- [INSTRUCTIONS FOR THE TASK]:
Your answer should hold only the lines from the start of the data below through the line with "Quotes (136, 2312)", copied exactly, with pictures left out.

- [EXERCISE DATA]:

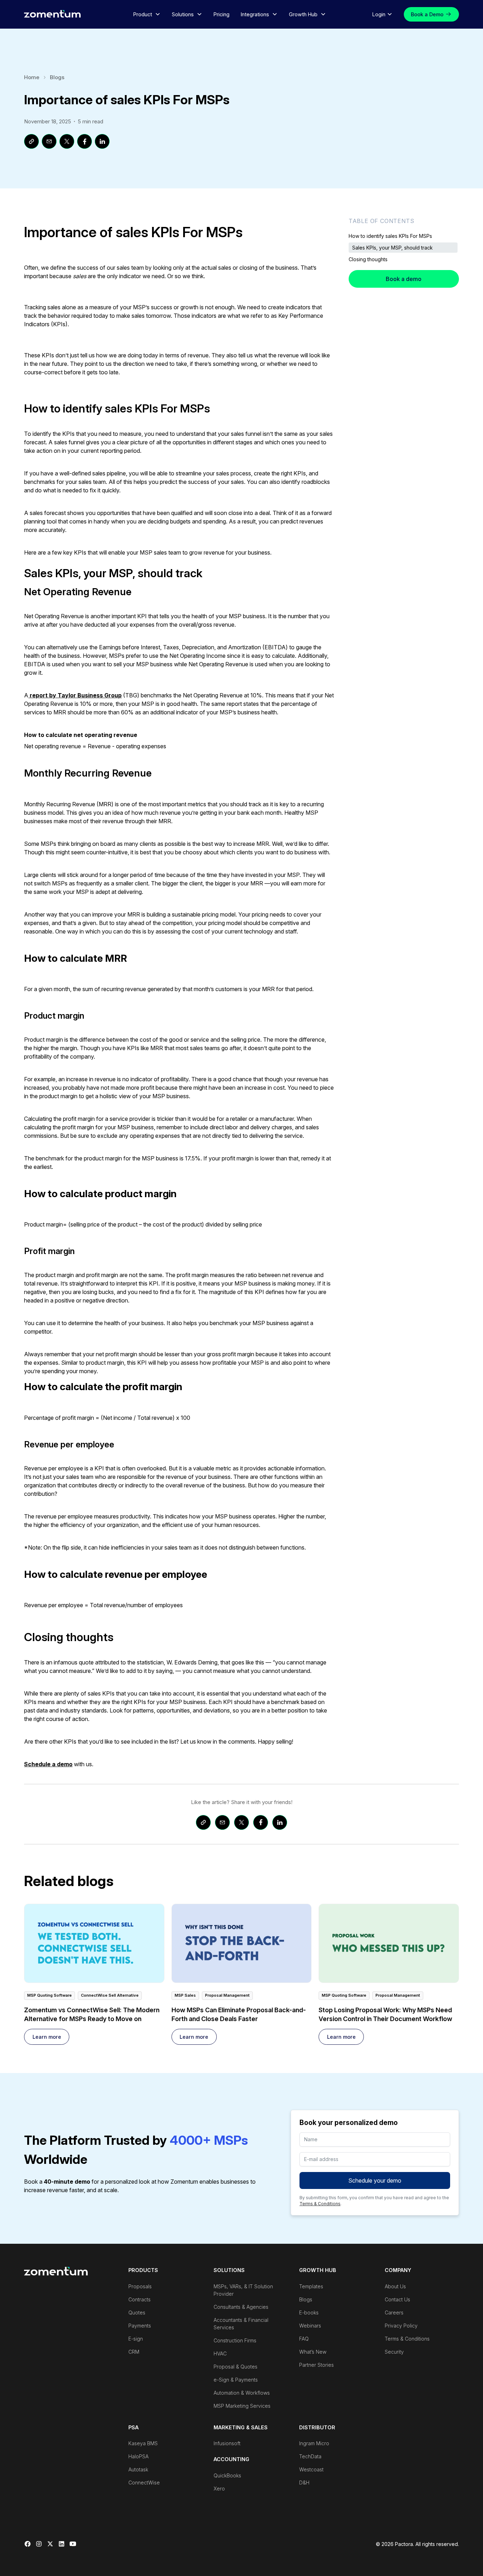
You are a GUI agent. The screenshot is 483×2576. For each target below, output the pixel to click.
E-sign (135, 2339)
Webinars (310, 2326)
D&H (304, 2483)
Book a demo (403, 278)
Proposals (140, 2286)
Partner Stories (316, 2365)
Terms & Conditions (320, 2203)
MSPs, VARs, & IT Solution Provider (243, 2290)
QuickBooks (227, 2475)
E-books (309, 2312)
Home (31, 77)
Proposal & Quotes (235, 2367)
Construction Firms (235, 2340)
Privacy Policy (401, 2326)
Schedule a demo (48, 1764)
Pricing (221, 14)
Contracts (139, 2299)
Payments (139, 2326)
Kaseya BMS (143, 2443)
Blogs (57, 77)
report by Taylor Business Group (75, 695)
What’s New (312, 2352)
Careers (394, 2312)
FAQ (304, 2339)
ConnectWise (144, 2483)
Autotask (138, 2469)
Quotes (136, 2312)
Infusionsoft (227, 2443)
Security (394, 2352)
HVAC (220, 2353)
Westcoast (311, 2469)
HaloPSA (138, 2456)
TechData (310, 2456)
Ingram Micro (314, 2443)
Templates (311, 2286)
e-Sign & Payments (236, 2380)
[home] (52, 13)
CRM (133, 2352)
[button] (147, 14)
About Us (395, 2286)
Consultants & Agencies (241, 2307)
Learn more (47, 2037)
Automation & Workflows (242, 2393)
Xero (219, 2489)
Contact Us (397, 2299)
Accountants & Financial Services (241, 2323)
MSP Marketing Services (242, 2406)
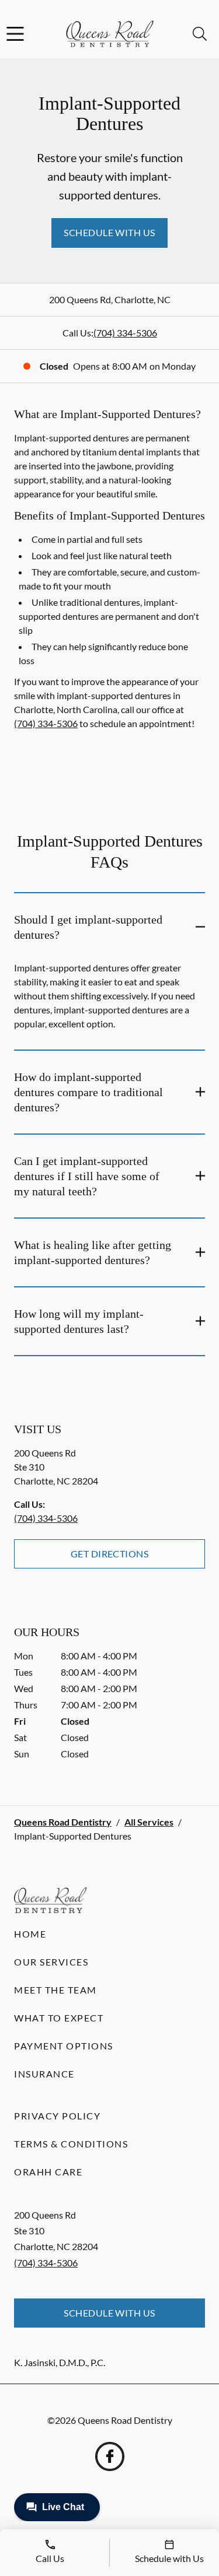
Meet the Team (55, 1989)
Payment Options (63, 2045)
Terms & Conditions (71, 2143)
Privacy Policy (57, 2115)
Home (30, 1933)
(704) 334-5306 (125, 332)
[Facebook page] (109, 2456)
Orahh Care (48, 2171)
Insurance (44, 2073)
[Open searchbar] (200, 34)
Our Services (51, 1961)
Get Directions (110, 1553)
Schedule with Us (109, 232)
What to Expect (58, 2017)
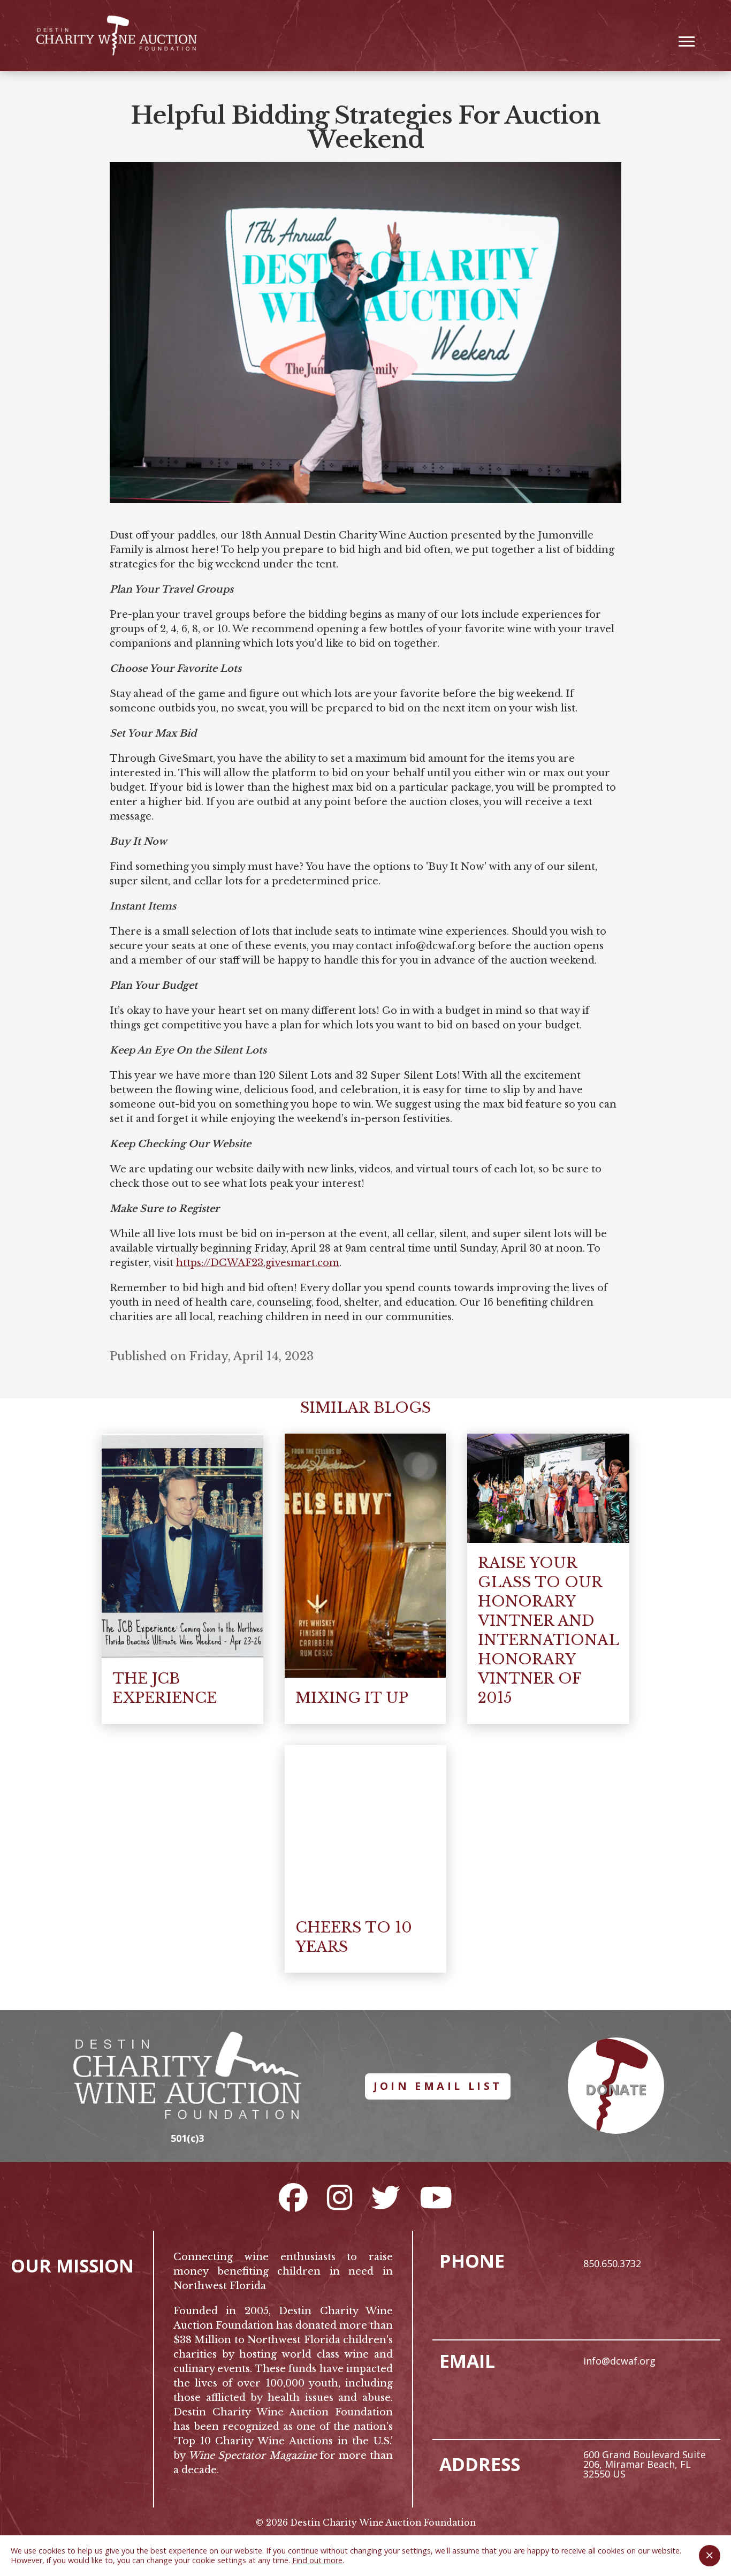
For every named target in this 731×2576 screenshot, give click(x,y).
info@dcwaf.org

- [EXERCISE SOLUTION]:
You are a GUI agent. The screenshot is 483×2576. For each target below, output the pixel to click.
E-sign (135, 2339)
Webinars (310, 2326)
D&H (304, 2483)
Book a demo (403, 278)
Proposals (140, 2286)
Partner Stories (316, 2365)
Terms & Conditions (320, 2203)
MSPs, VARs, & IT Solution Provider (243, 2290)
QuickBooks (227, 2475)
E-books (309, 2312)
Home (31, 77)
Proposal & Quotes (235, 2367)
Construction Firms (235, 2340)
Privacy Policy (401, 2326)
Schedule a demo (48, 1764)
Pricing (221, 14)
Contracts (139, 2299)
Payments (139, 2326)
Kaseya BMS (143, 2443)
Blogs (57, 77)
report by Taylor Business Group (75, 695)
What’s New (312, 2352)
Careers (394, 2312)
FAQ (304, 2339)
ConnectWise (144, 2483)
Autotask (138, 2469)
Quotes (136, 2312)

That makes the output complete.